Wednesday, September 30, 2009

My little rant

Everyday we walk through those EMS doors into the ER hoping for a good shift. We put up our walls to protect ourselves from the evil, sadness, shocking emotions and event we witness within our department. However, sometimes our walls that we built to keep us detached are not strong enough. All of us have the patients that we will always remember. For me I remember the ones that I could not help, or the ones that remind me how fragile life really is.
Today, I received a letter in the mail. It was from a child that I had taken care a few years back. Every year, on the same date, he sends me a little gift and note. I keep all of them tuck away where I do not see them and I cannot be reminded of that night I first encountered him. He and his family do not mean any harm. They are just sending their thanks and letting me know that I had made a change in their lives. Now, with that said, I became a nurse because I wanted to be able to make a change people’s lives. I did not know then, that making a helping someone would ever be painful.
So here is the story. Child is on vacation with father and they are driving to the child’s birthday party. It was a very dark, rainy night with thunderstorm warnings and tornados watches out. Drunk driver came across and struck the vehicle that the child and father were in. Father died instantly on impact and his body pinned the child down in the car. It took over 3 hours to get this child out. He then came to me. He had many injuries and his closest family was three states away. I took care of him, and when he would fall asleep, he would wake up in screaming.

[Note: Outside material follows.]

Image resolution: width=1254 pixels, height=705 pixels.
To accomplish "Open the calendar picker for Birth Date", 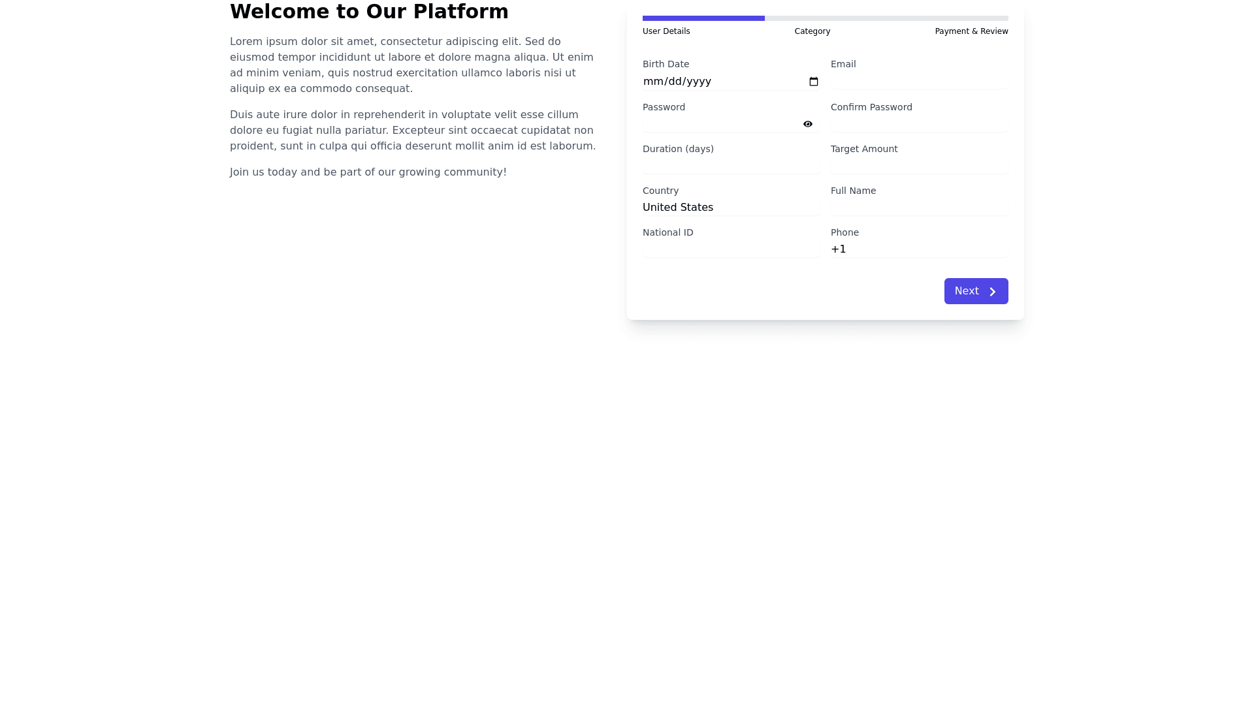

There was nothing that I could do to comfort him, but sit with him, hold him, and pray he did not ask about his father. His family that was driving in wanted to be the ones to tell, which I understand, but hell the boy already knew. He would tell me over and over what happened and finally, he just asked for the truth, which I was could not tell him. A few of us nurses ended up staying with him for the day while his family was on the way up. I felt guilty leaving him because I would hope that in the same situation someone would try to comfort my child. We had switch from acting as a nurse and now was acting as a protective mothers. As nurses, we tend to band together to protect our patients, especially children. The child had four older brothers, who are the ones that came to get him. For some reason the child had bonded with me and I to him. So every year he now sends me a thank you thinking of you letter.
Many ask why it bothers me so much. Shouldn’t I be happy that I did make a difference in someone’s life? So here is the back-story. I had two children who were killed by a drunk driver at the age of 6months and 3 years on my older son’s birthday. The night this child came in was the anniversary of their death and was the same age my child would have been if he was alive. It also did not help that he had the same name as my older son.
Here’s the point. Many people go through, read our medical blogs, and wonder how we can be so cold and find humor in everything. Our jokes and laughing are a way that we protect ourselves from everything that we see and hear. Moreover, there are times that our patient’s stories and situations break though our protective walls.

1 comment:

  1. I am so sorry for your loss, I am also a bereaved mother, my son died 9-28-03.